> [Problem to work on] Copy the records word for word, starting at the line that contains "At what coordinates" and ending at the end of the records, and leave the pictures out of your copy.

> [Material for this task]
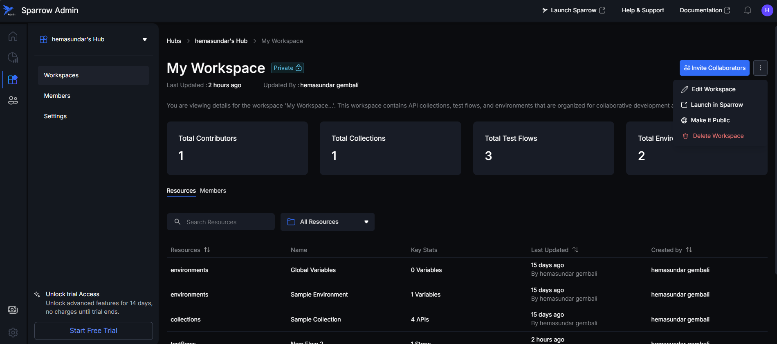Click the Invite Collaborators button

(714, 68)
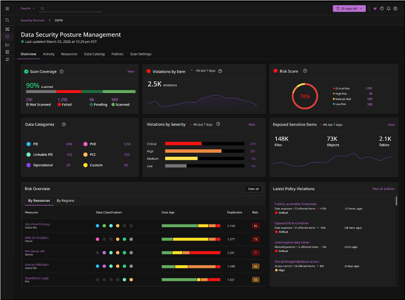This screenshot has width=405, height=300.
Task: Expand the Search type dropdown
Action: point(27,8)
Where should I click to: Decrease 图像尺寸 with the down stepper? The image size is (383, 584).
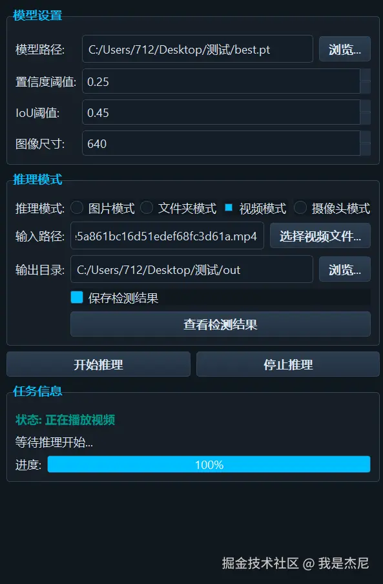(366, 149)
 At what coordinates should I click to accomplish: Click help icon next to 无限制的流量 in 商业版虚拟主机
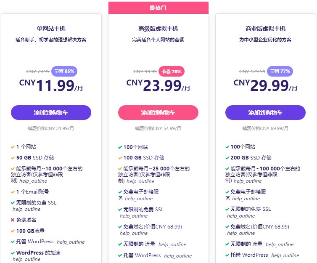(279, 244)
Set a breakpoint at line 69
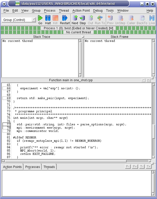Screen dimensions: 157x199 click(x=7, y=98)
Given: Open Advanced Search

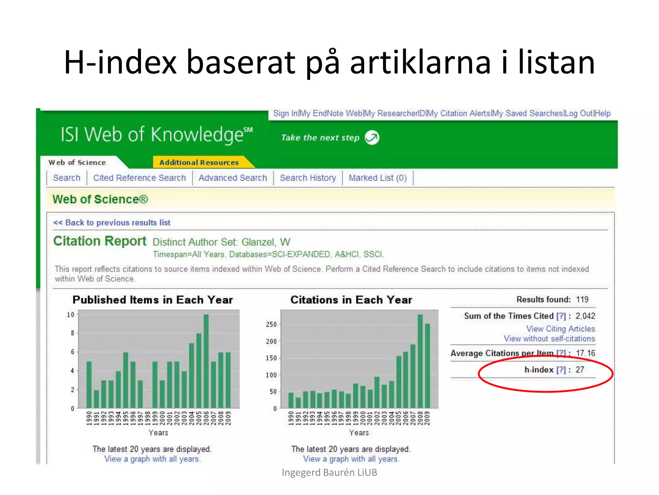Looking at the screenshot, I should coord(233,178).
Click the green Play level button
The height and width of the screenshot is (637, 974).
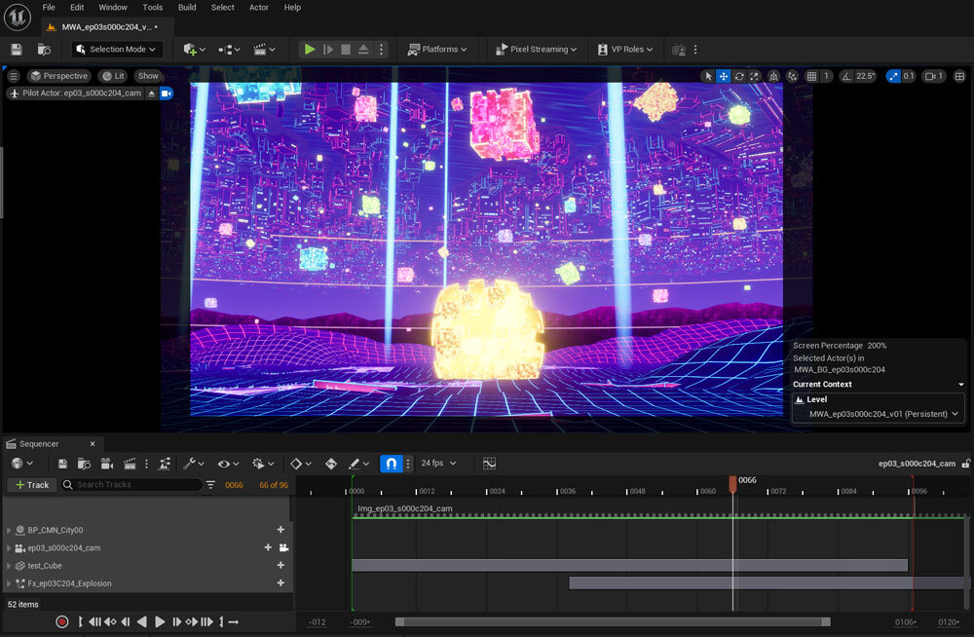pos(310,49)
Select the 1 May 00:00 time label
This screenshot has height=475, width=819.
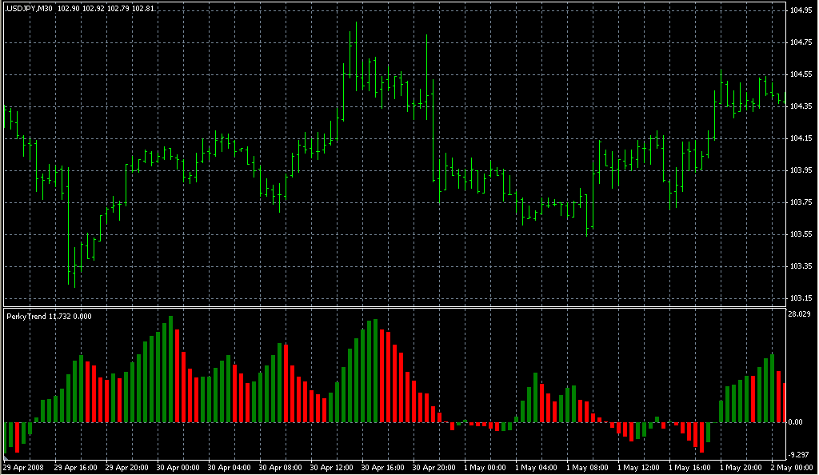[x=485, y=467]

> [The solution]
 At what coordinates should I click to accomplish: Click help icon next to 无限制的流量 in 商业版虚拟主机
(279, 244)
Set a breakpoint at line 69
Screen dimensions: 157x199 click(x=7, y=98)
Given: Open Advanced Search

Looking at the screenshot, I should coord(233,178).
Click the green Play level button
The height and width of the screenshot is (637, 974).
pos(310,49)
Select the 1 May 00:00 time label
This screenshot has height=475, width=819.
[x=485, y=467]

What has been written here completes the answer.